Having a proper picture of how much your pension savings are worth and what you might receive in retirement can be an invaluable tool in planning for later life.
But there are many hurdles to overcome before the ideal of a fully-functioning dashboard can be realised.
Legacy pensions are not held in electronic format so it will take years and cost huge sums to add all old pensions to a dashboard: There is a danger of making the best the enemy of the good.
The whole Pensions Dashboard project could be derailed and indefinitely delayed if the industry or the Government requires all legacy pensions to be put on to the system from day one. Old pension records are not in a format that would allow electronic handling. To force legacy schemes to do this would result in huge costs (usually passed on to customers) and long delays.

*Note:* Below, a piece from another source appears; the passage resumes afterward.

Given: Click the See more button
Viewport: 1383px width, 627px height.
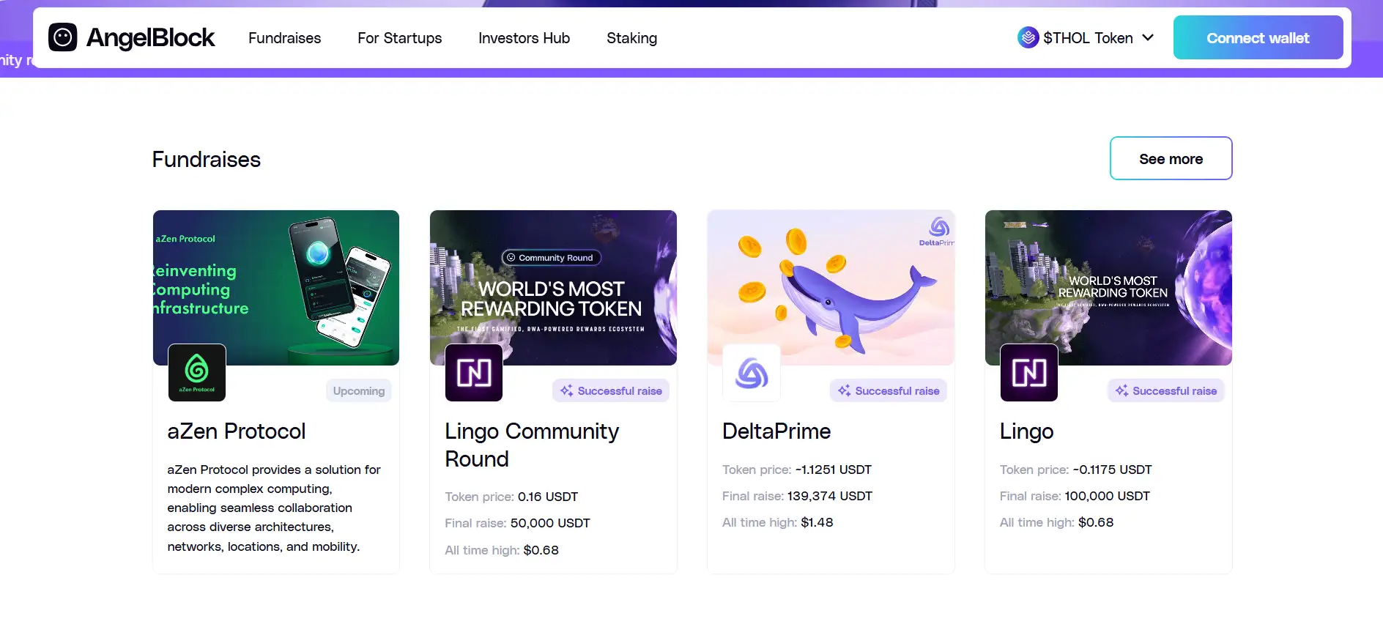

Legacy pensions could be better handled initially by mandating a standard format for written statements. Rather than forcing all legacy providers to try to upload their past records on to an electronic standard database, a mandatory requirement for a standard ‘‘pensions passport’’ which gives everyone a statement that shows their pension information in the same way, using consistent language, will help individuals or their advisers to load the information on to a personalised dashboard themselves. This could be achieved more quickly and with less cost.
More realistic to at least get the dashboard started with auto-enrolment records and state pension. Rather than waiting for all legacy schemes to be ready for a dashboard, it would be more practical and sensible, in my view, to begin with just the pension records of auto-enrolment.
These records, which only started in 2012, relate to much more modern pensions which are more readily transferred into a common electronic database. Together with the new digital state pension forecasts, putting auto-enrolment pensions and the state pension on a dashboard could be achieved much more quickly.
This would be of greatest help to younger generations who will not normally have lots of legacy pensions from long ago. By focusing first on auto-enrolment, the pensions industry could provide a proper dashboard for younger workers, who will be able to see all multiple pots in one place. For those with much older pensions, the legacy records could be added over time.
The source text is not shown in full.